Boats are tied along several concrete pontoons. It’s early, and I don’t see anyone in the cockpits. I see flags from Sweden and the Netherlands, many flags, but I stop myself from searching for Pandanus and look for a place to tie up. Any place will do, even against another boat. But there’s a vacant spot on the very end of one pontoon, and this is what I aim for.

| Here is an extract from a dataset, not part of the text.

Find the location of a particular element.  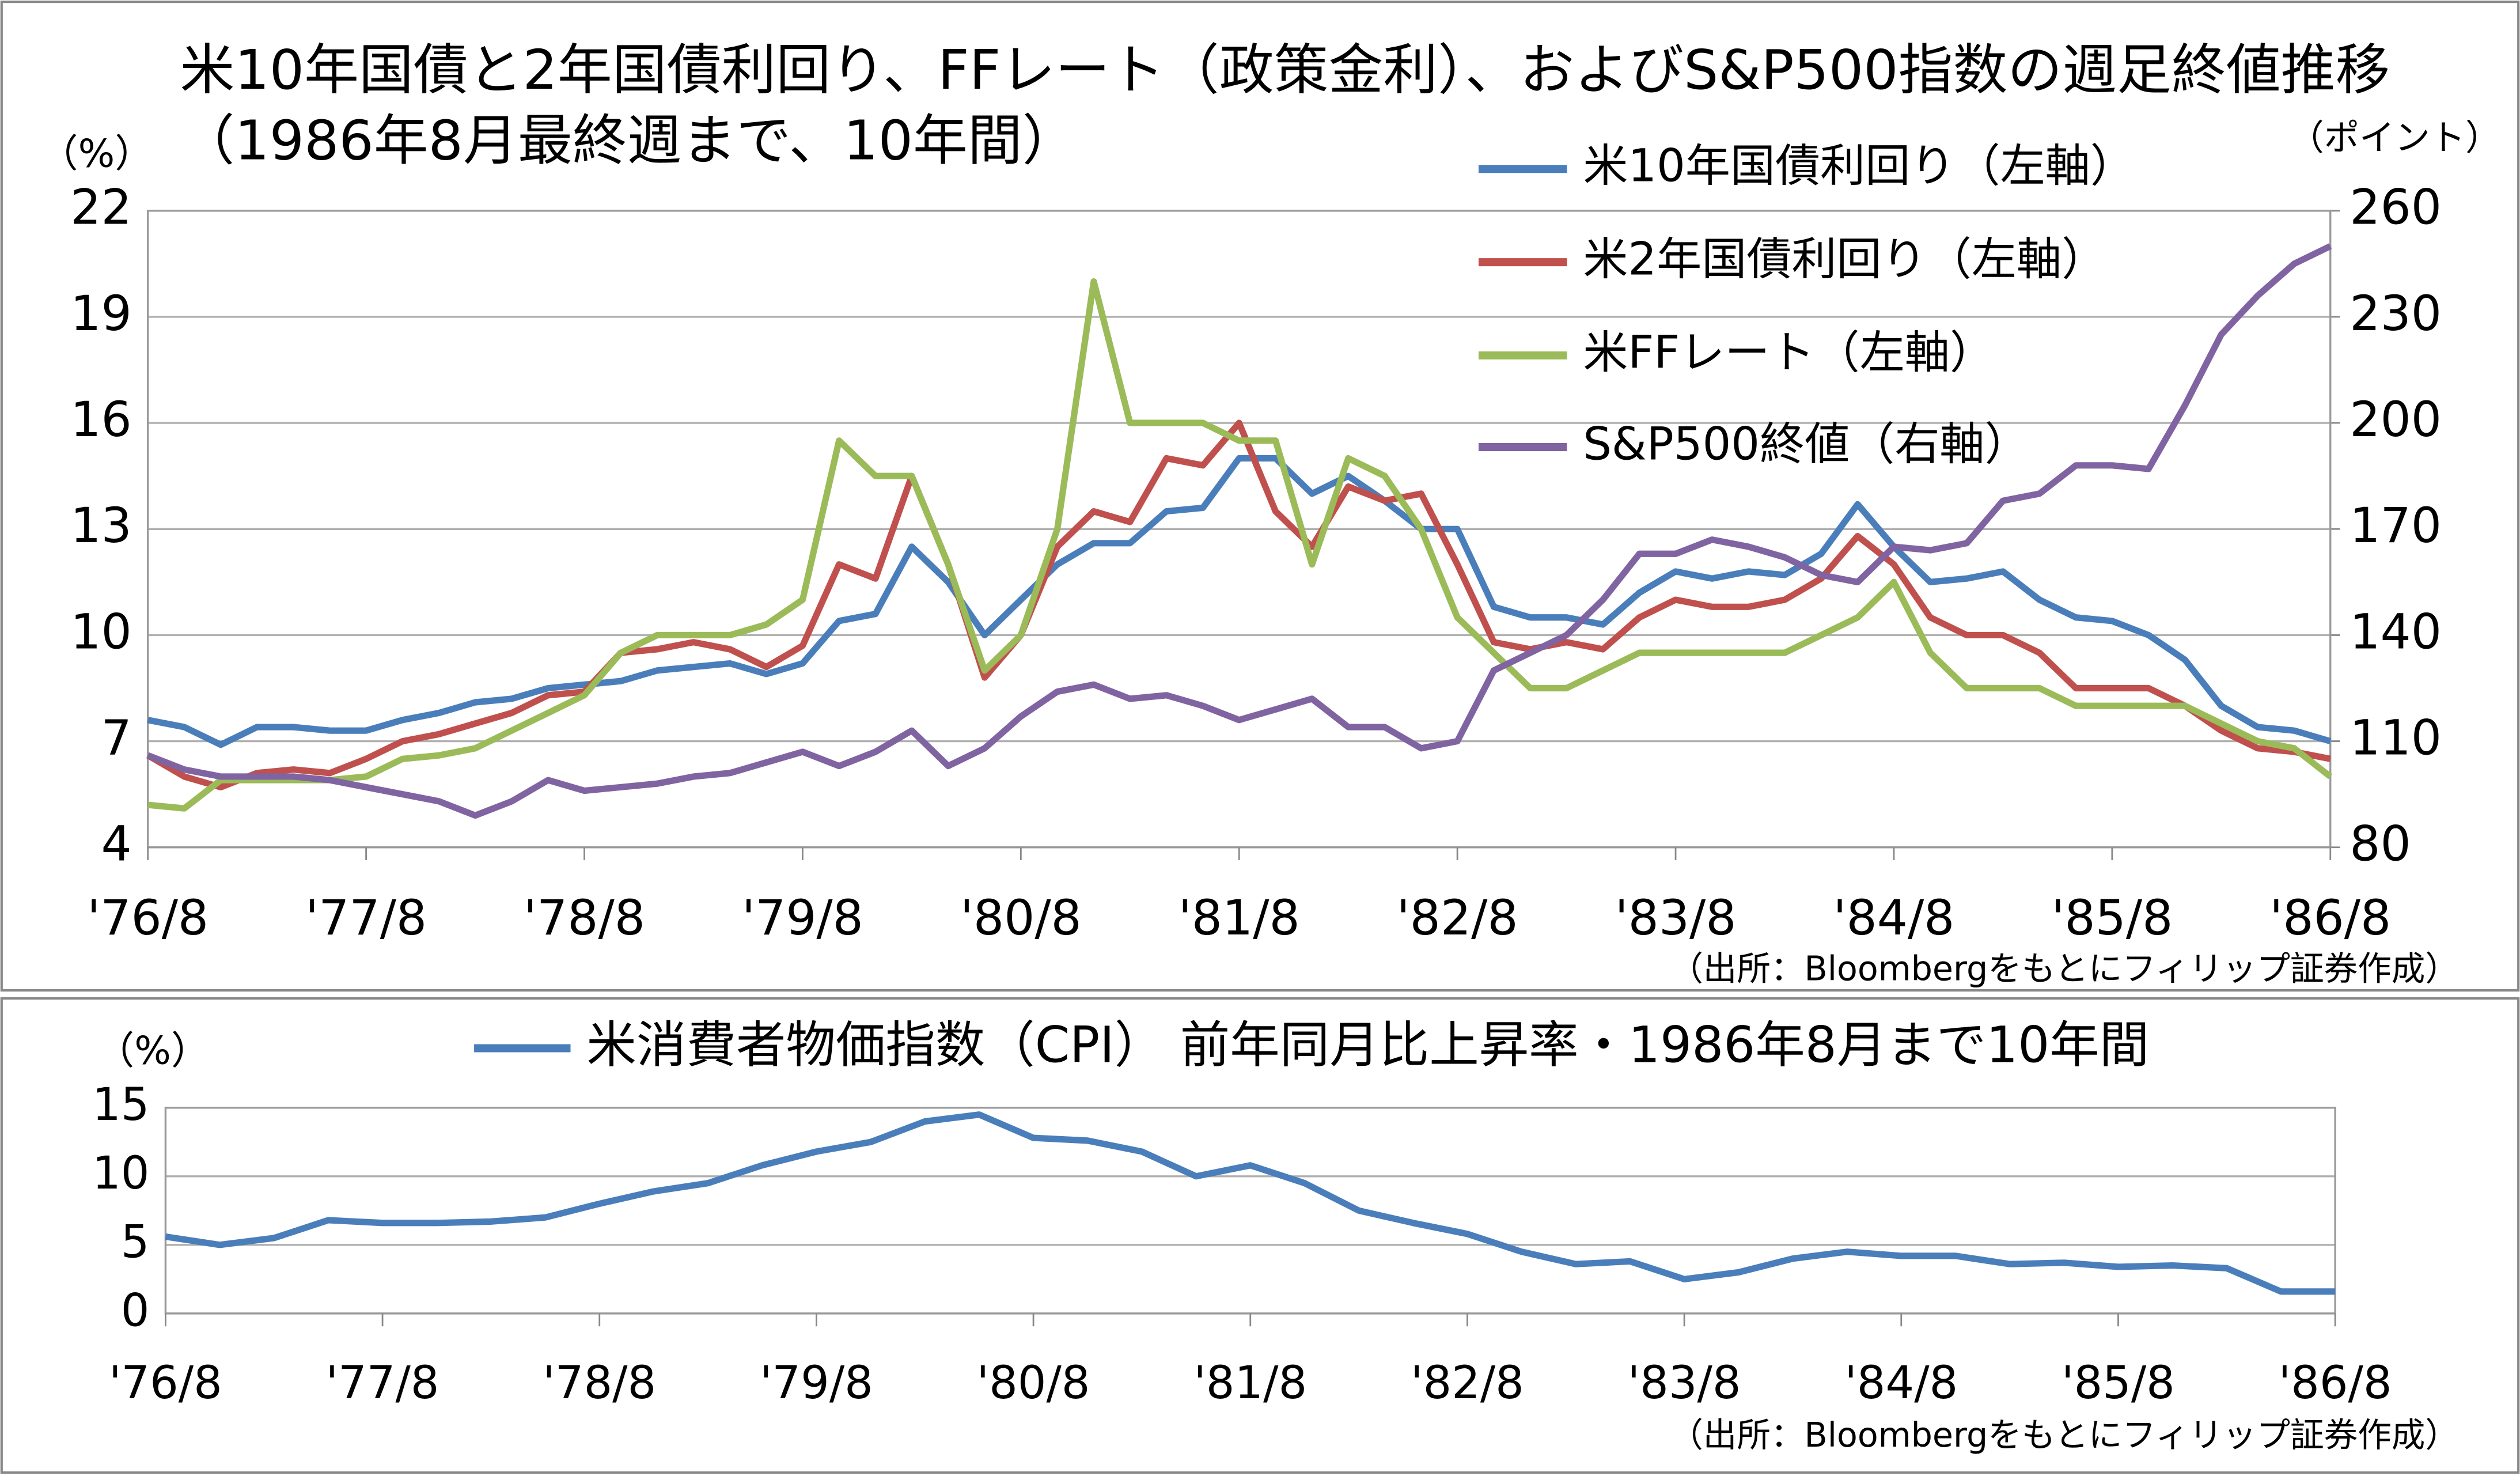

Boats don’t have brakes, and it’s not pretty. I crunch the boat against the pontoon, popping the fenders back onto the deck, scraping fiberglass against concrete, the engine roaring in reverse to stop us. Now several heads emerge from their boats. I kill the engine, grab the spring line at the middle of the boat and leap over the rail onto the pontoon. The sudden hardness of land makes my knees buckle and I stumble, but I manage to loop the line over a cleat and snug Mistaya to the pontoon. The bow is yawing, but the boat isn’t going anywhere. People are running now; I hear feet pounding on concrete coming toward me, voices calling. I’m on my knees, struggling to get to my feet. “Help.” It comes out as a croak. “Help!” Now I’m crying. A bare-chested man lifts me, speaks to me in a German accent. I indicate the boat. “My mother!” Another man jumps aboard Mistaya, tosses the bow and stern lines to others now on the pontoon. “My mother! You have to help my mother!”
“Lib!”
I hear Emma and now I can’t stand. The German man catches me, lowers me to the concrete. Emma is running, her eyes on me, the boat, the shreds of mainsail bound on the boom, the bullet holes, her eyes taking it all in. I motion to the boat. “My mother.”
Without breaking stride, Emma points to a woman on the pontoon. “Get us a vehicle. No, two, an ambulance if you can.” The woman’s eyes widen and she stands, dazed. “Now!” The woman blinks, then moves off toward the ramp. “Run!” The woman runs. Emma vaults onto Mistaya and disappears below.